After school Ollie & I go & buy milkshake & walk to Palloma bridge – the most beautiful views & a lovely breeze. Sometimes we walk further from island to island, exploring. Last time we ended up at a lady’s house & she commanded her children to pick tangerines & oranges for us. We went back to Palloma bridge, met Craig & sat having pip-spitting contests while watching the most beautiful sunset.
We also met Crazy Clare who often hangs around Palloma. Crazy Clare is usually seen carrying a dagger or flowers, with a post-it note or sweet wrapper attached to her forehead & singing at a high pitched voice. She likes to leave things on peoples’ door steps & Wanita’s cousin (who lives next to Palloma bridge) is a favourite. We’ve also seen Clare walk in to the jungle & emerge 30 mins later carrying ½ a tree as though completely normal. She completes Moruca!
I’ve decided to tell you about a day a letter…….my hand is tired.
Basically I’m fine! Love to all,
Love, love, love Emily xxx

Sunday, 23 November 2008

Map of Moruca - by Ollie

Letter 3 from Guyana

1st November 08
Dear Mum & Dad
I’ve been away for 2 months & a week! So about 41 weeks to go …. No time at all! *Ahem*.
Things that have happened recently:
• Two of the New Amsterdam girls visited us last weekend bringing with them mangoes, dairy milk & large amounts of Rum. We went fishing & sunbathing & swimming at Kamwatta – a village 6 miles away – where there are white sands. It was a really lovely few days.
• We’ve been fishing in the savannah which is an interesting experience as it turns out just to be floating grass – so you can’t stop walking – otherwise you sink.
• Ollie & I now feel completely comfortable talking about puberty, sex, STI’s & HIV in front of people as we’ve spent the middle 2 weekends of October at a Red Cross training program with the red cross youth group.
• The Morucan Red Cross Rescuers held their first fundraiser last night – a Halloween Bingo Night (not that anyone knows what Halloween is!). Bingo is taken very very seriously here – instead of crossing out numbers everyone goes out to collect pebbles to cover their numbers! The Red Cross kids are really really good children … any support would be much appreciated!
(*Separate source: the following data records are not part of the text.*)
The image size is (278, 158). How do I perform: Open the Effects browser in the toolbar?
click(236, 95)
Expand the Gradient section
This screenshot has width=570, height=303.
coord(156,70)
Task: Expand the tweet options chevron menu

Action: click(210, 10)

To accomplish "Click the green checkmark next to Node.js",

• Sophie and Liz (the peace corps girls) held a hallowen party after the bingo. They dressed as secondary school girls. Craig was Harry Potter with a Guyanese flag cape. Ollie & I were clockwork dolls. Drew (Ollie’s boy), Rouel (Sophie’s boy) Hally, Darrel & Larry were there too but clearly made no effort with dressing up …. They came as Guyanese men.
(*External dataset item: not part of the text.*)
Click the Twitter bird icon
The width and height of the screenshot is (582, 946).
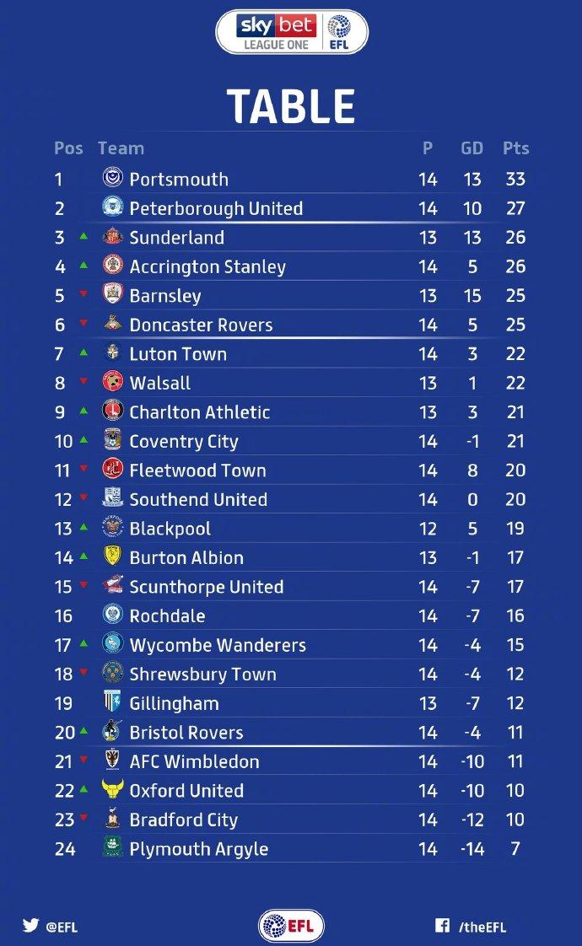coord(31,925)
• Cooking has been very exciting! I can make roti: flour, water & baking powder then mix, split into balls, roll flat & rub on oil, fold back up, wait 10 mins. Heat tawa (a round flat metal slab) put on oil then put on one of the (now thinly) rolled roti. Cook either side, take off tawa then toss up & clap then throw down. Repeat clapping … its messy. Guyanese eat this with curry & most things. I’ve made sagaloo, squash curry, aubergine curry stuff …& other vegetable dishes that you would not understand due to vegetables that you’ve never heard of! Did I mention Banopic before? Ollie & my invention: Mashed banana, crushed biscuit, sugar & peanut butter all mixed together ….mmmm
• I’ve learned to love powdered milk. We use it for most things including breakfast which is either porridge or pancakes!
• I have found my first stomach crease line.
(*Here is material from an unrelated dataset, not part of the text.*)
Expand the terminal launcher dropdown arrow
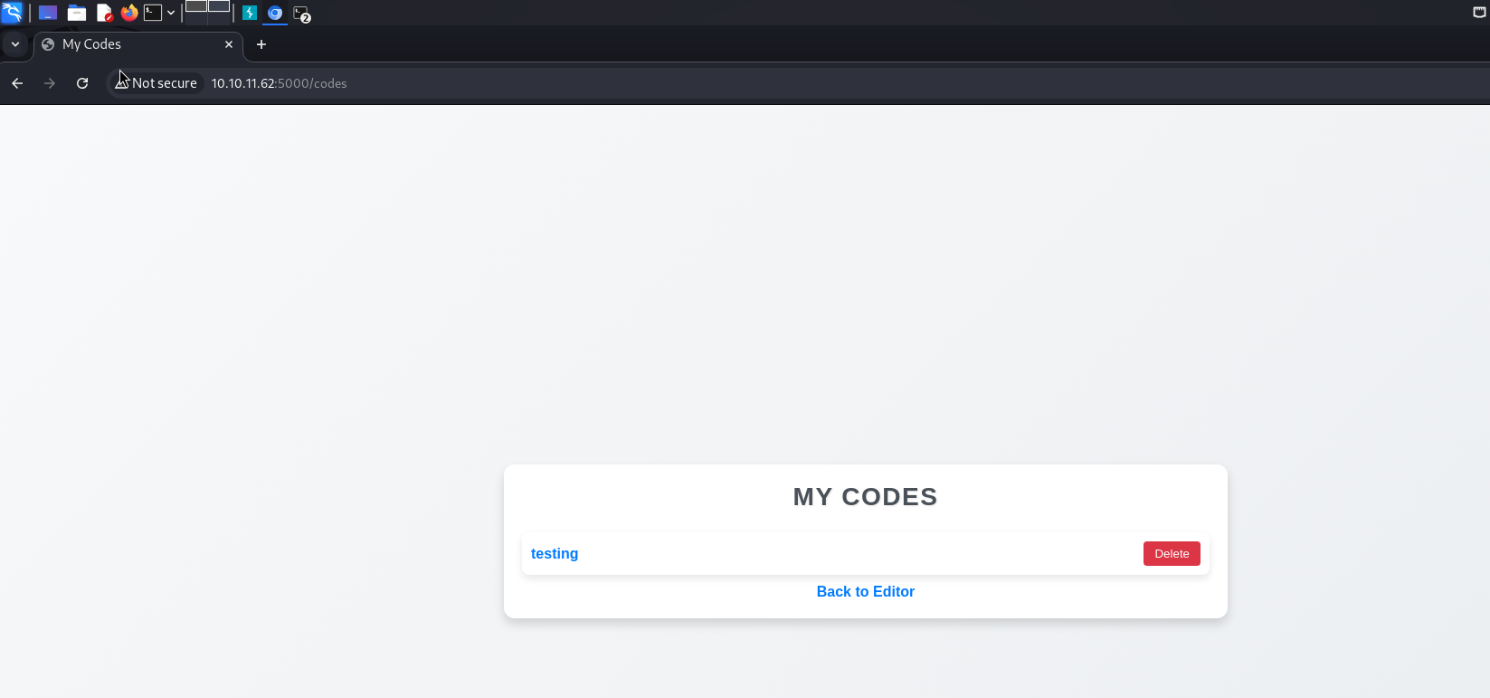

• We have complained about the noise next door & their use of an electric iron which affects everyone else’s power & has caused the AKEO to threaten to cut power from our houses.
• Today we plan to order a dugout canoe & then go to a fish fry & lime where we get fish, chips, beer & we chillax!
• I am learning to tolerate Craig’s loud eating noises ….Akg – he is currently slurping soup!
• The harmonica next door has been stolen by Liz.
• There has been an addition to the family next door … they have a wormy, flea-infested, whining puppy.
• We saw a sloth, it was amazing, it looked so weighty, big, fluffy & ancient (almost like Wilf in a tree), it was hard to understand how it got in to the tree in the first place ….
• I try to go for a walk for an hour or so a couple of times a week to explore & try to get rid of some of my flabber while watching the sunset behind palm trees a sight I never tire of.
• I still haven’t received any packages for 5 or 6 weeks.
• I am constantly hassled by young (& old) men (who are usually drunk) to dance or to explain why I haven’t got a boyfriend here, why I don’t want one or how my current boyfriend is. No I don’t have a boyfriend, I believe the term is ‘Stalker’ who is obsessive – he called me the other day to ask why I didn’t dance with him & if we had had a quarrel - he’s a creep … now known as creepy Andy among the volunteers. All because when I was rumfully intoxicated within my first 2 weeks here I danced with him and possibly led him on!
• IT at school is going well .. it’s completely pointless (though when the sun is out one of the computers does work), but it keeps the kids & us busy. When Ollie was showing a group of kids how to use the computer they tried to move the cursor by picking the mouse up!
• The school library has been padlocked closed so that students now can’t use it because they weren’t returning books.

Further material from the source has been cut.